As your business grows, it’s natural that the marketing organization should evolve to reflect its current needs. As organizations grow and mature, they should be continuously adapting their structure to whatever needs come about. One resource I have found helpful is HubSpot’s CMO’s Guide to Marketing Organization Structure which shows great examples of how companies have chosen to structure their teams and why.
Marketing organization structure
One of the key factors worth considering early is how to align your organizational structure. Often this looks like a decision on whether to create a single centralized marketing organization or a decentralized marketing organization where marketers are dedicated in multiple parts of the organization. Centralized marketing organizations are structured as a marketing leader with senior marketing leaders reporting to them who execute across all audiences and product lines. Decentralized marketing organizations are structured as multiple marketing teams aligned to execute against dedicated product lines or business units.

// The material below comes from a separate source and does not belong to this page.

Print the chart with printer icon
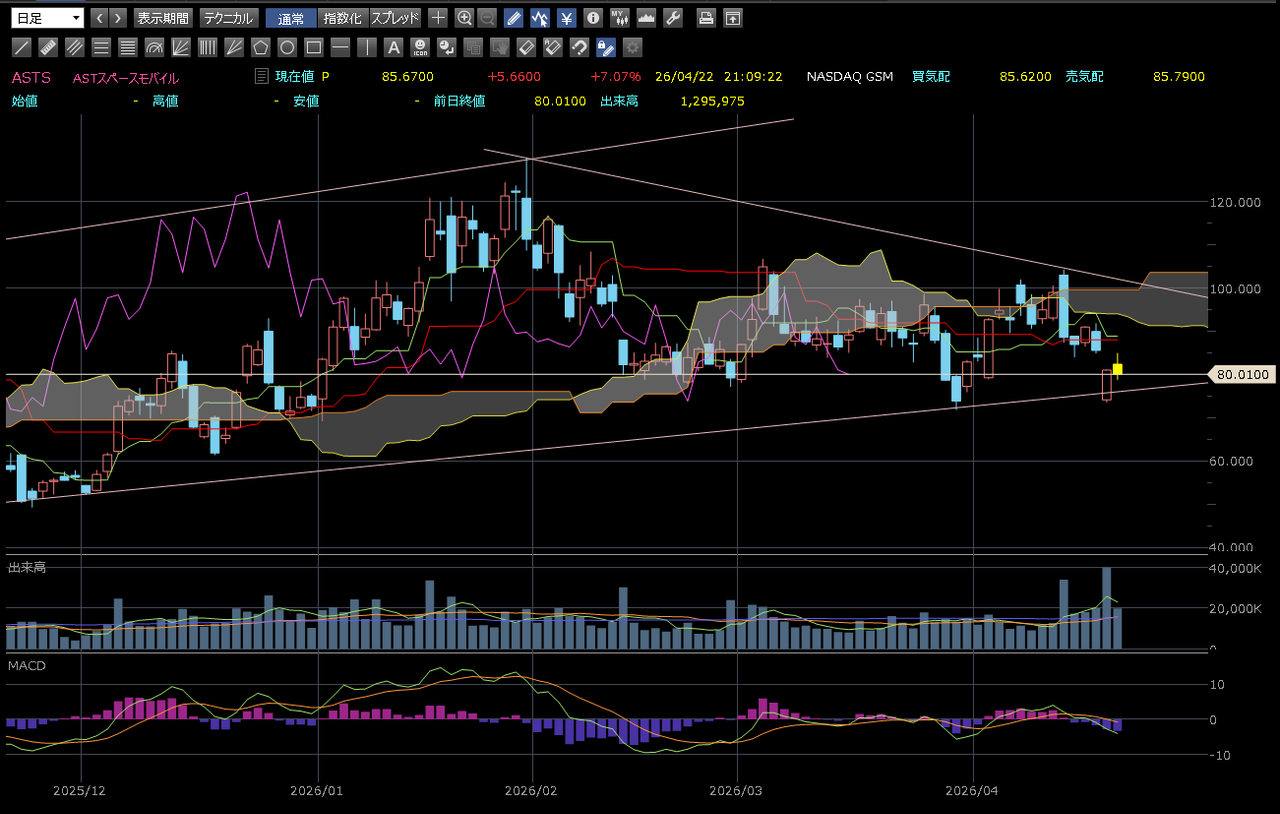 pos(706,18)
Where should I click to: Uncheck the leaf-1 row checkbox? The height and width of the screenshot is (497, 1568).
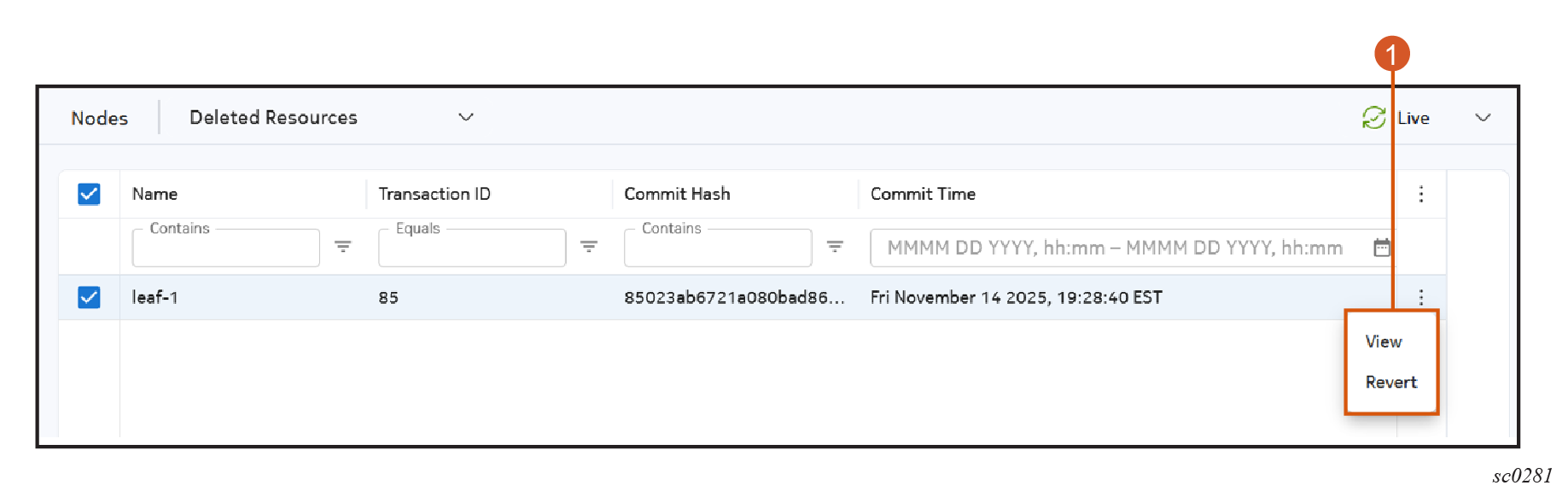89,297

There are benefits to both structures. Centralized marketing organizations can build functional marketing teams that drive consistency and shared learnings across the entire company. If the online marketer of a product is seeing strong results from a new online media channel being tested, it’s far more likely that those learnings will get expanded and leveraged to other product lines in the business. Customers are more likely to see a consistent message in the market with a central marketing organization because all creatives and messages are more tightly coordinated.
However, marketers in centralized organizations have to balance competing priorities across the organization, and this can create inefficiency and slow execution. In particular these conflicting priorities can make it very challenging for upstart products within a mature organization to get the marketing support they need. Centralized organizations are also incentivized to drive up gains for the overall organization, so they tend to be more inflexible to the needs of individual product lines. For example customizing emails for a specific product line may seem like a no-brainer for the business, but fall to the bottom of the priority list because the marketing organization is focused on larger optimizations that impact everyone.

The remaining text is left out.